Why This Matters to Distributors: Motion Industries entering public markets on its own terms — with its own balance sheet and a stated appetite for acquisitions — means industrial distributors should expect one of the sector’s largest competitors to pursue deals more aggressively than it could as part of a company whose other half sells auto parts.
Genuine Parts Co. said the planned spinout of its automotive and industrial businesses into two separate public companies remains on schedule for the first quarter of 2027, after reporting first-quarter results that came in ahead of internal expectations despite a volatile global environment shaped by the conflict in Iran and rising costs across supply chains.
The Atlanta-based company, which operates the NAPA Auto Parts network and Motion Industries — one of the largest industrial parts distributors in North America — confirmed April 21 that the transaction will complete in the first quarter of 2027. President and CEO William Stengel told analysts the response from investors, customers, suppliers, and employees has been broadly positive. “All stakeholders are looking forward to additional details as we advance our planning,” Stengel said.
The two new companies will operate independently with separate leadership, balance sheets, and investor bases. Genuine Parts estimates the ongoing annual cost of running two separate public companies at $100 million to $150 million. That figure covers lost purchasing leverage, duplicated technology and back-office functions, and the cost of building new corporate infrastructure. The costs are divided in half: dis-synergy costs of $50 million to $75 million split evenly between the two companies, and stand-alone operational costs of $50 million to $75 million, the vast majority of which falls on Global Industrial. One-time fees — legal, banking, and professional — are not included in either figure. Stengel said cost estimates are in line with early projections, and the company will share additional details on how existing corporate expenses are allocated between the two businesses in the coming months.

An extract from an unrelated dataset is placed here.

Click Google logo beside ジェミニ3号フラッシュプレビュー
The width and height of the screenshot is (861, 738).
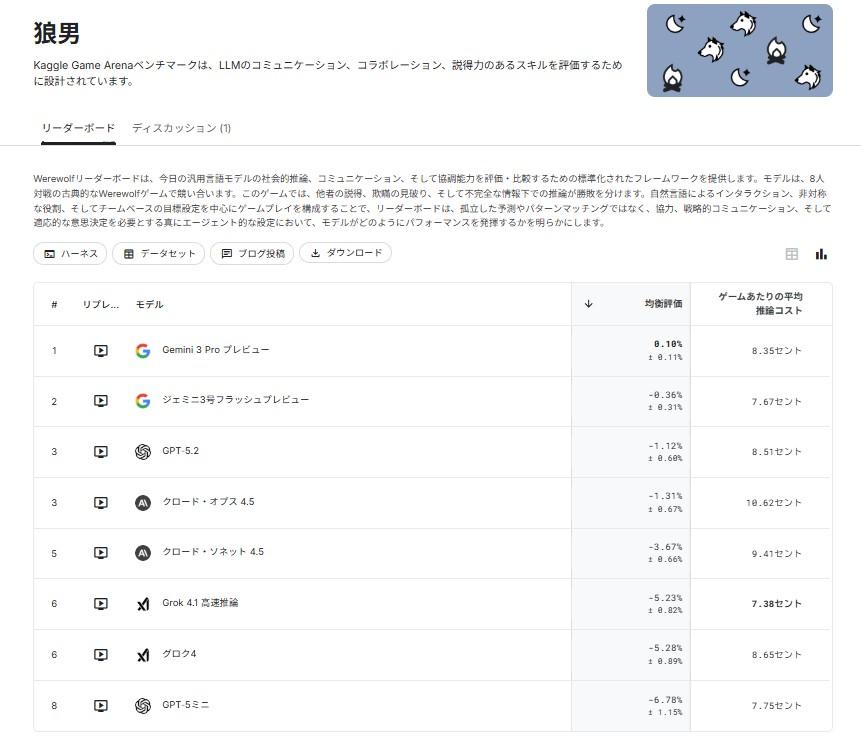pos(143,401)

Motion Industries is expected to emerge from the spinout as the more acquisitive of the two companies. Chief financial officer Herbert Nappier told analysts the industrial business will prioritize buying other companies as its primary growth strategy. “When you think about industrial, I think you’ll be thinking about a profile of more M&A,” Nappier said. The automotive business, by contrast, is expected to focus on returning cash to shareholders and investing in its store network. Nappier said both companies are expected to maintain investment-grade credit ratings after the transaction closes.
Motion posted a strong quarter heading into the spinout. The segment reported sales of $2.3 billion in the first three months of 2026, up approximately 5% from a year ago, with comparable sales rising approximately 4%. Price increases contributed approximately 3 percentage points of that growth. Segment profit reached $314 million, up 13%, with a margin of 13.6%, a 90-basis point improvement from the same period last year and the strongest margin performance among Genuine Parts’ three business segments.
Sales growth was broad across industrial end markets, with 10 of 14 sectors tracked by the company posting gains in the quarter, up from nine in the fourth quarter of 2025 and just three in the same period a year ago. Food products, automotive, iron and steel, mining and fabricated metals led the gains. Core MRO sales, which account for approximately 80% of Motion revenue, grew more than 5%.
Stengel noted a pickup in customers scheduling planned equipment shutdowns to catch up on deferred maintenance. “We continue to see an increase in planned outage projects to start the year where customers stop operations to do maintenance and repair work as deferred maintenance needs are being addressed,” he said.
For the full company, first-quarter sales reached $6.3 billion, up 6.8% from a year ago, with all three business segments delivering sequential improvement in comparable sales. Despite the stronger-than-expected quarter, Genuine Parts held its full-year guidance unchanged, projecting sales growth of 3% to 5.5%. Nappier said the company deliberately balanced its first-quarter outperformance against a more cautious outlook for the second and third quarters, with the conflict in Iran as the primary variable.
The company is factoring in a $10 million to $20 million profit hit in the second quarter tied directly to the conflict. Higher oil prices are pushing up freight and fuel costs, and the company expects some demand softness as customers navigate elevated energy prices.
“We see some downside risk that we’ve incorporated into our guidance of about $10 million to $20 million of EBITDA as the net negative impact of the conflict to the business,” Nappier said. Genuine Parts said less than one-half of 1% of its total purchases originate from the Middle East, limiting direct supply chain exposure, but the broader effects on global shipping and energy costs are harder to contain. Freight expense represents approximately 3% of total company revenue.
On tariffs, Nappier said the environment has stabilized. Supplier conversations have shifted away from tariff-specific price increase requests toward standard annual negotiations. New steel tariffs under Section 232 have not yet produced significant new cost demands from suppliers.
The NAPA business also had a solid quarter. Sales at company-owned U.S. stores rose 5.5% on a comparable basis, while independent NAPA store purchases grew 1%. Stengel said the mood among independent owners has improved meaningfully, noting that 20 of the largest U.S. NAPA independents visited the company’s Atlanta headquarters two to three weeks before the call. “The tone and the discussions are very positive and optimistic, honestly, sequentially improved,” he said.